**MATERIAL TO PROCESS**
*****

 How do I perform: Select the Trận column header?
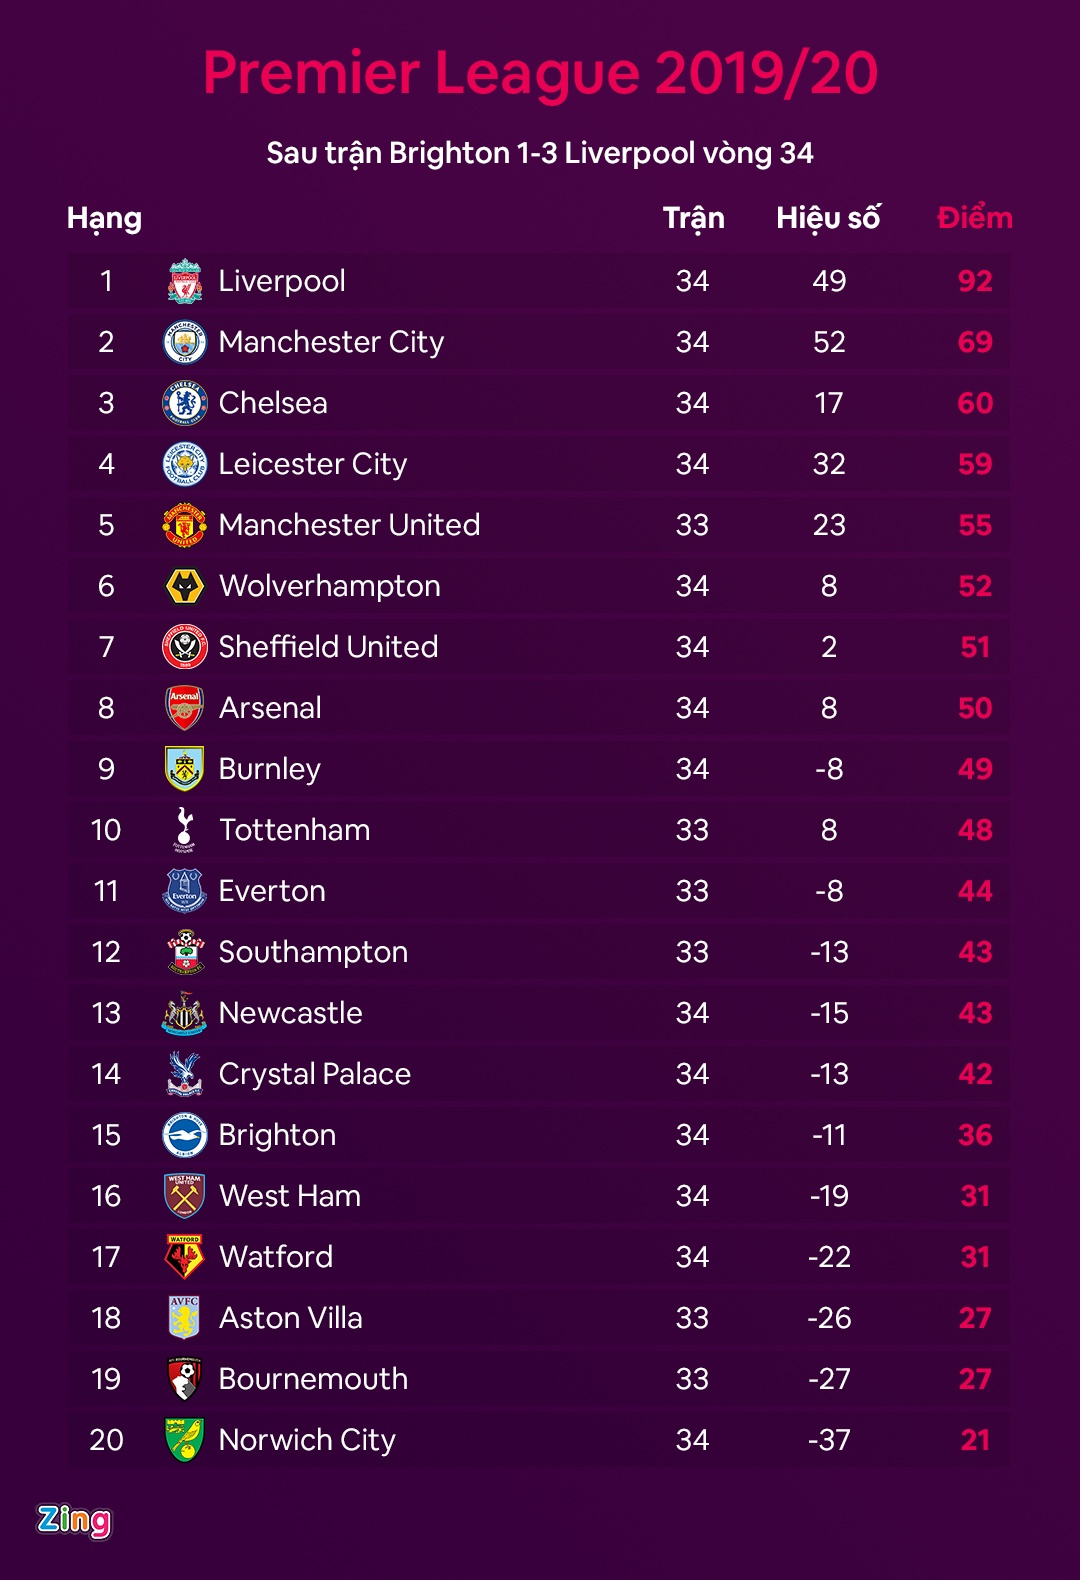[693, 218]
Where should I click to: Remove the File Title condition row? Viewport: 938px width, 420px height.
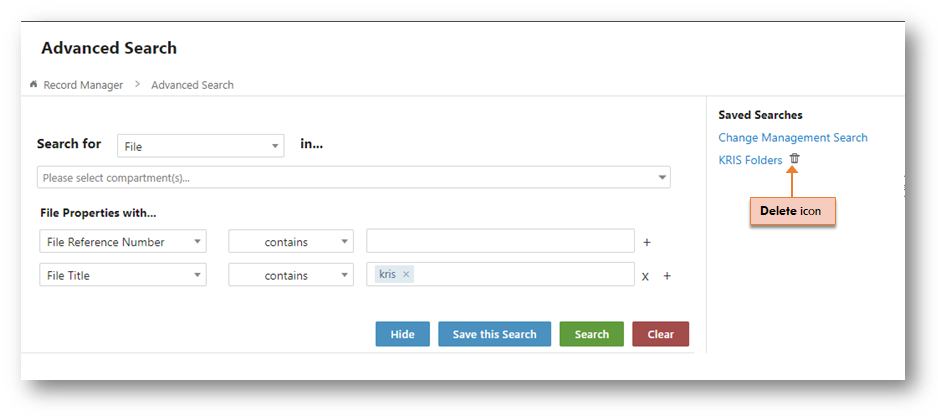coord(645,276)
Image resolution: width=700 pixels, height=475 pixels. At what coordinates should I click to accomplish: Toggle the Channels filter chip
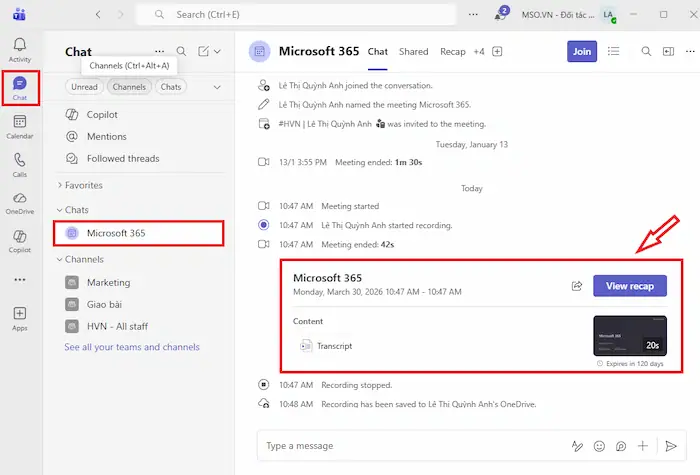coord(129,87)
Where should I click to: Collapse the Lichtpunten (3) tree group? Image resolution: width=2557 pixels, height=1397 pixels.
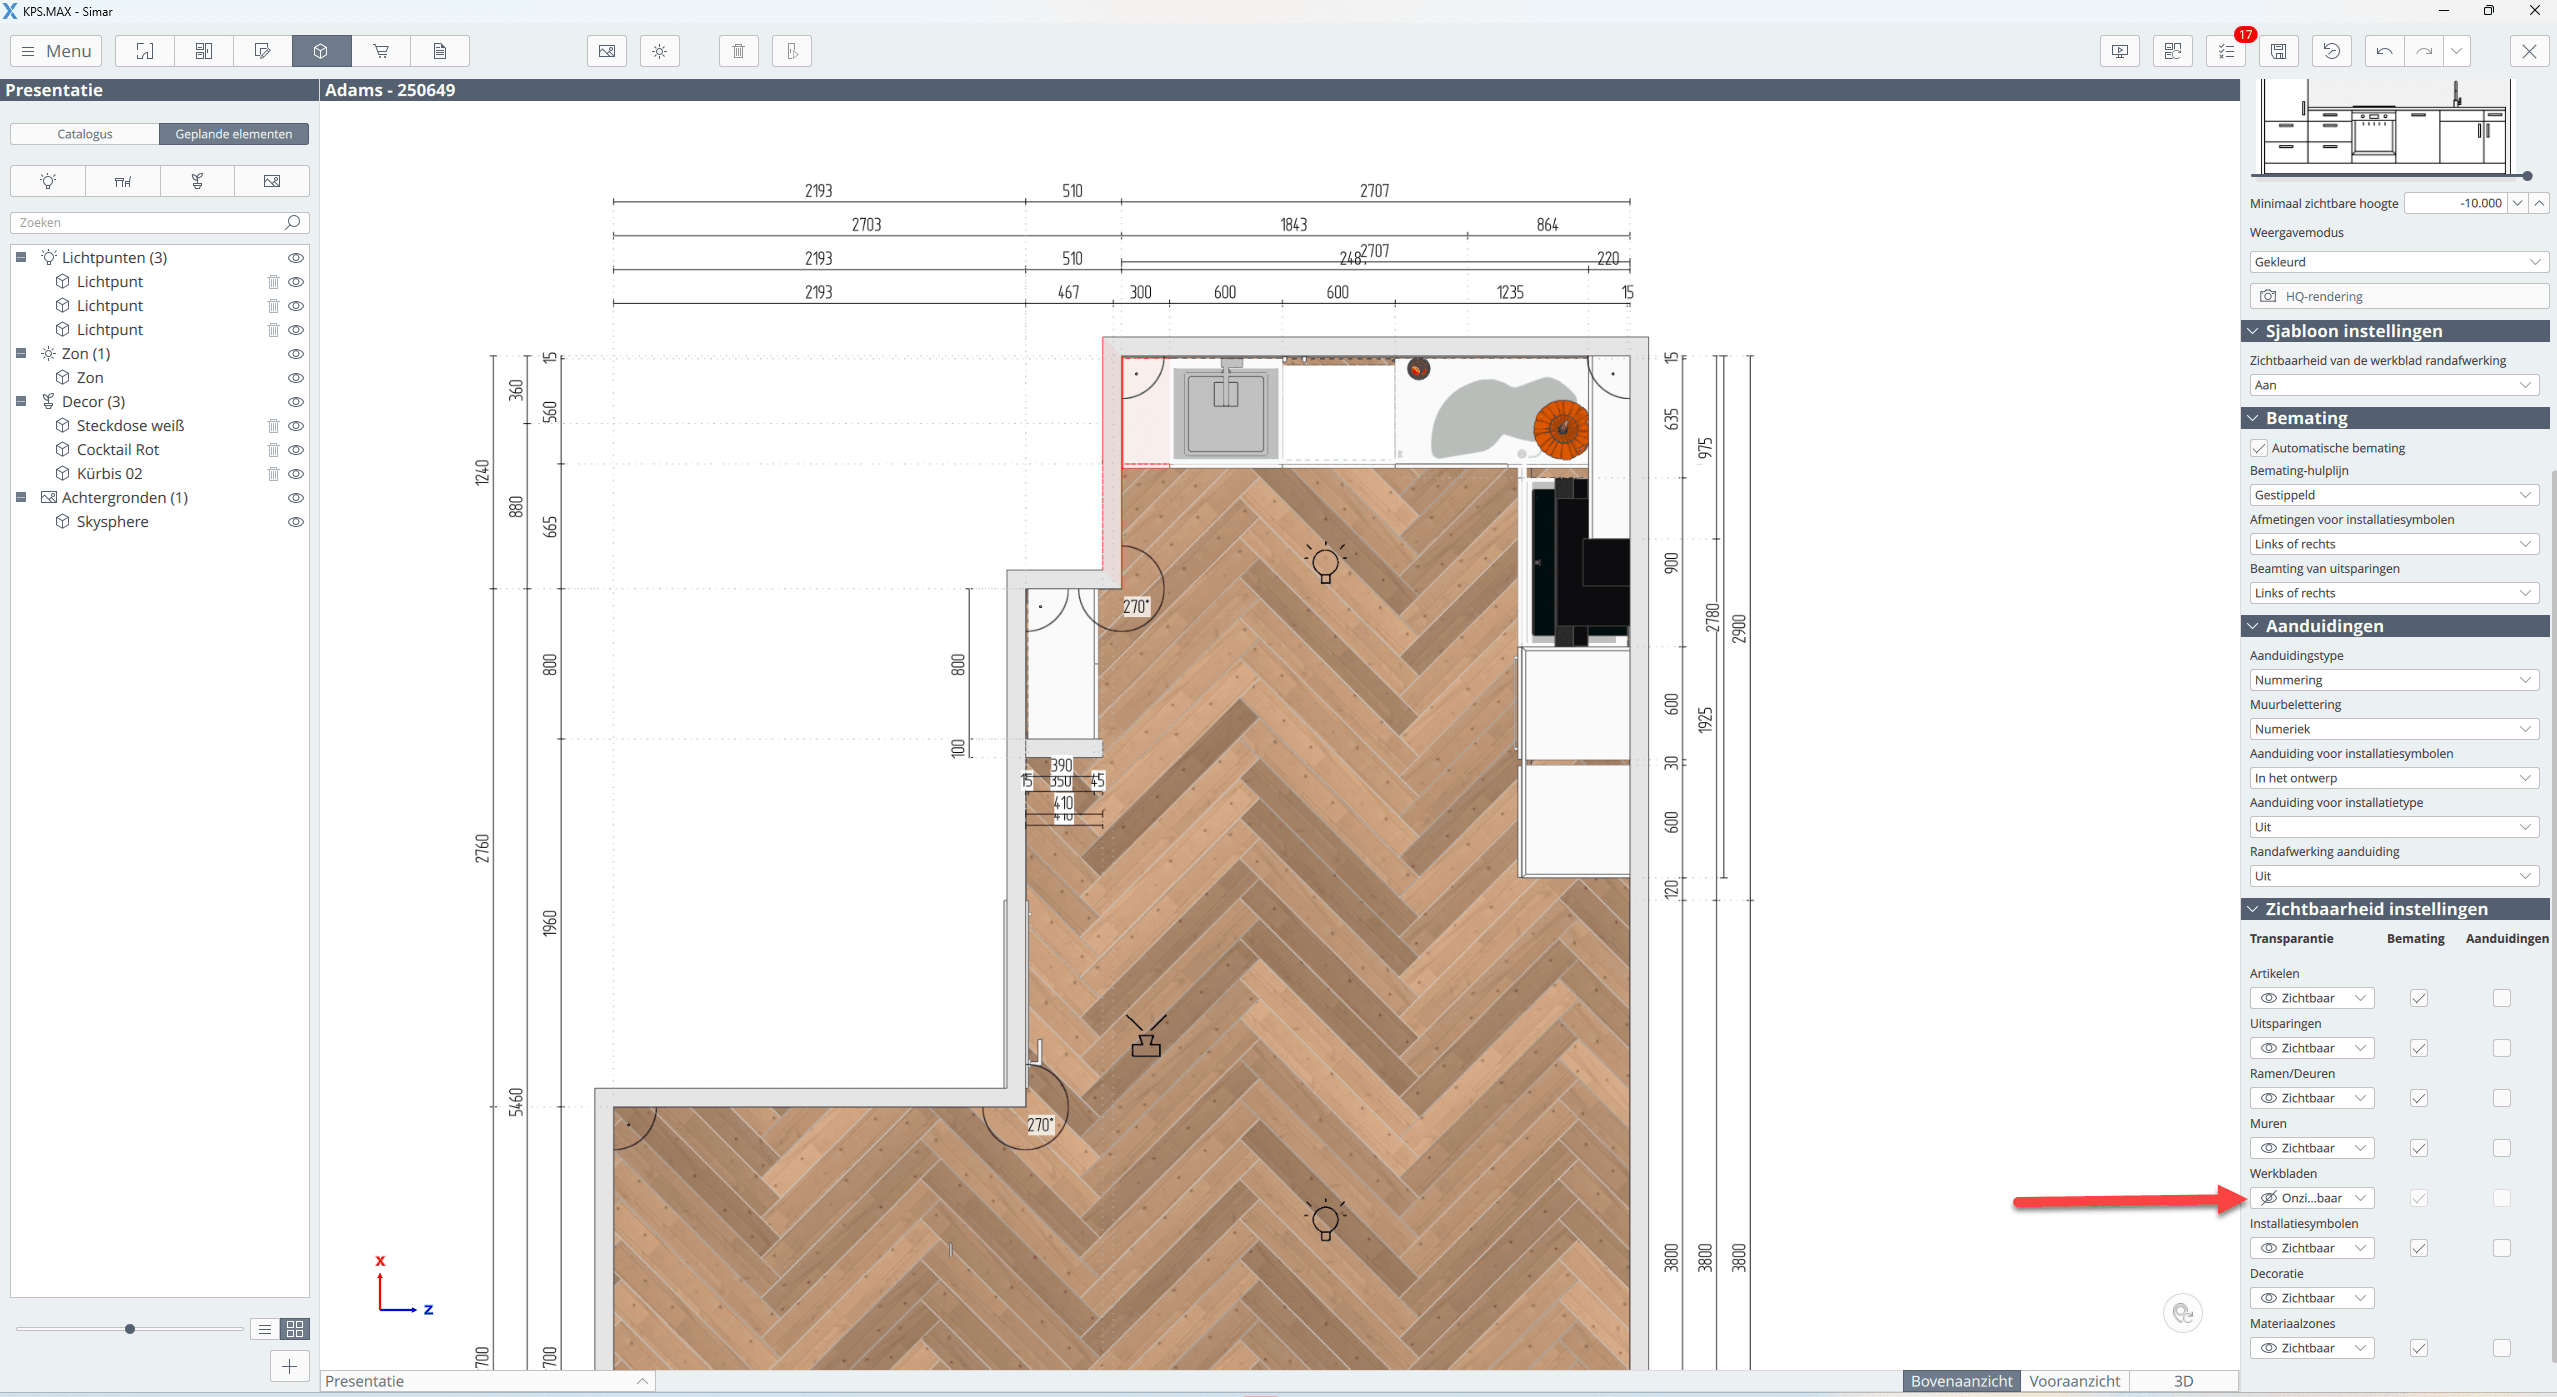tap(21, 257)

*****

**WRITTEN TASK**
Starting at the line containing "Where should I click to: Remove" and ending at the last line above, convert the lines into a two-column CSV with the headers instruction and location, one row per line pairing its text with its answer, each in a single quoted field with line breaks replaced by spaces. Leave the pictures out.

**TASK SOLUTION**
instruction,location
"Where should I click to: Remove the File Title condition row? Viewport: 938px width, 420px height.","coord(645,276)"
"Image resolution: width=700 pixels, height=475 pixels. At what coordinates should I click to accomplish: Toggle the Channels filter chip","coord(129,87)"
"Where should I click to: Collapse the Lichtpunten (3) tree group? Image resolution: width=2557 pixels, height=1397 pixels.","tap(21, 257)"